Attacks against Generative AI Systems
The Open Worldwide Application Security Project (OWASP) identifies several critical issues necessitating robust Data+AI safeguards:
- Prompt Injections: This issue involves malicious users injecting undesired commands or inputs into AI systems, potentially leading to unauthorized responses.
- Insecure Output Handling: Refers to the improper sanitization or handling of data generated by AI systems, leading to vulnerabilities such as cross-site scripting or information leakage.
- Training Data Poisoning: Involves tampering with the data used to train AI models, aiming to skew their behavior or decision-making process in a harmful way.
- Denial of Service: This concerns attacks that overwhelm AI systems, rendering them unavailable to legitimate users, often by exploiting resource-intensive processes.
- Supply Chain Vulnerabilities: The LLM application lifecycle can be compromised by vulnerable components or services, leading to security attacks.
- Sensitive Data Leakage or Information Disclosure: Occurs when sensitive information is inadvertently exposed by AI systems, due to flaws in data handling or privacy controls.
- Insecure Plugin Design: LLM plugins can have insecure inputs and insufficient access control due to a lack of application control.

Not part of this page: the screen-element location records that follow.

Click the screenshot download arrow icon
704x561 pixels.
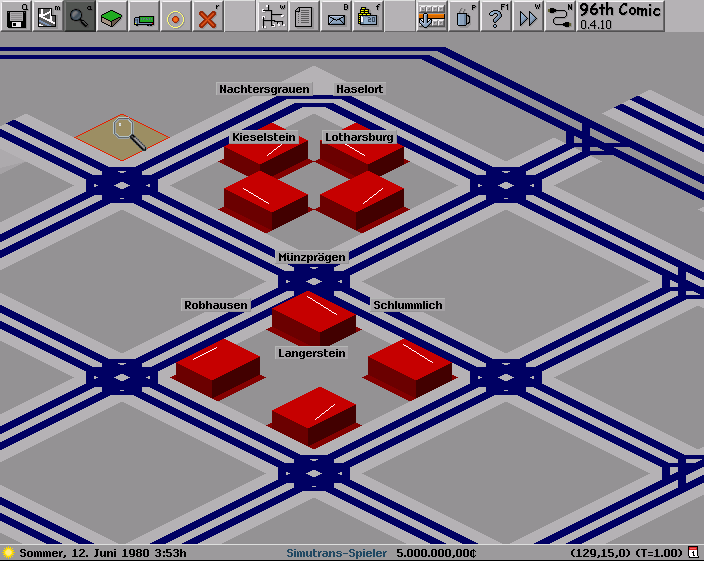(432, 16)
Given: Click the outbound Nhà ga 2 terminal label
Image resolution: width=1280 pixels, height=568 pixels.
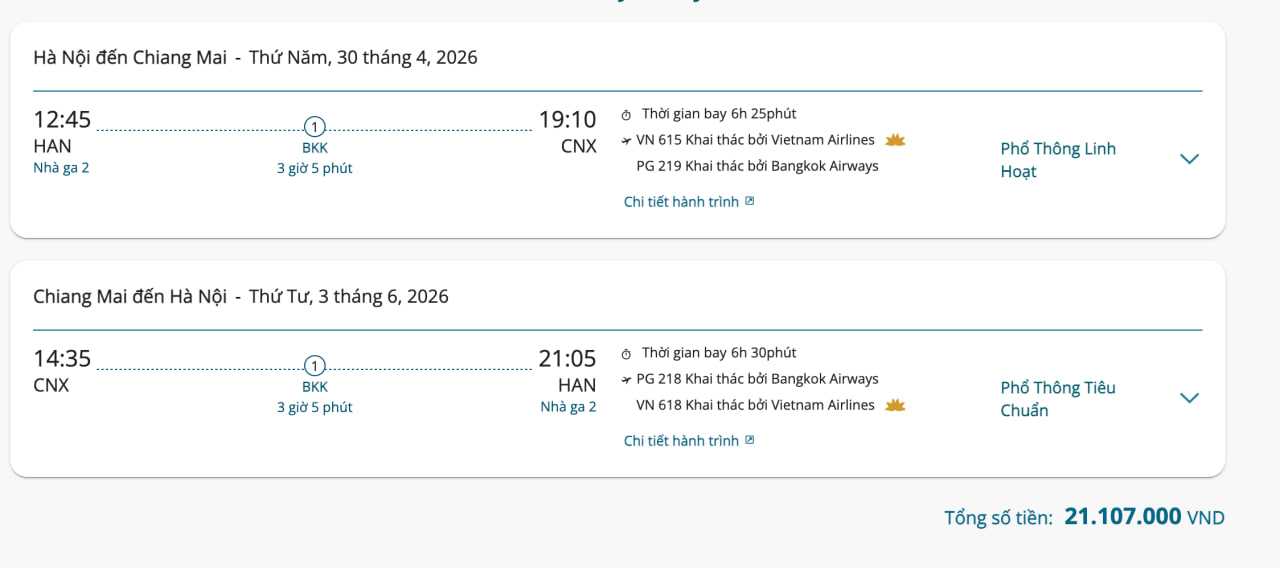Looking at the screenshot, I should click(61, 168).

- Excessive Agency: Arises from excessive functionality, permissions, or autonomy granted to LLM-based systems, leading to unintended consequences.
- Overreliance: Refers to the excessive trust in AI systems’ outputs without adequate oversight, leading to the dissemination of inappropriate or harmful content.
- Model Theft: Involves unauthorized access, copying, or exfiltration of proprietary LLM models.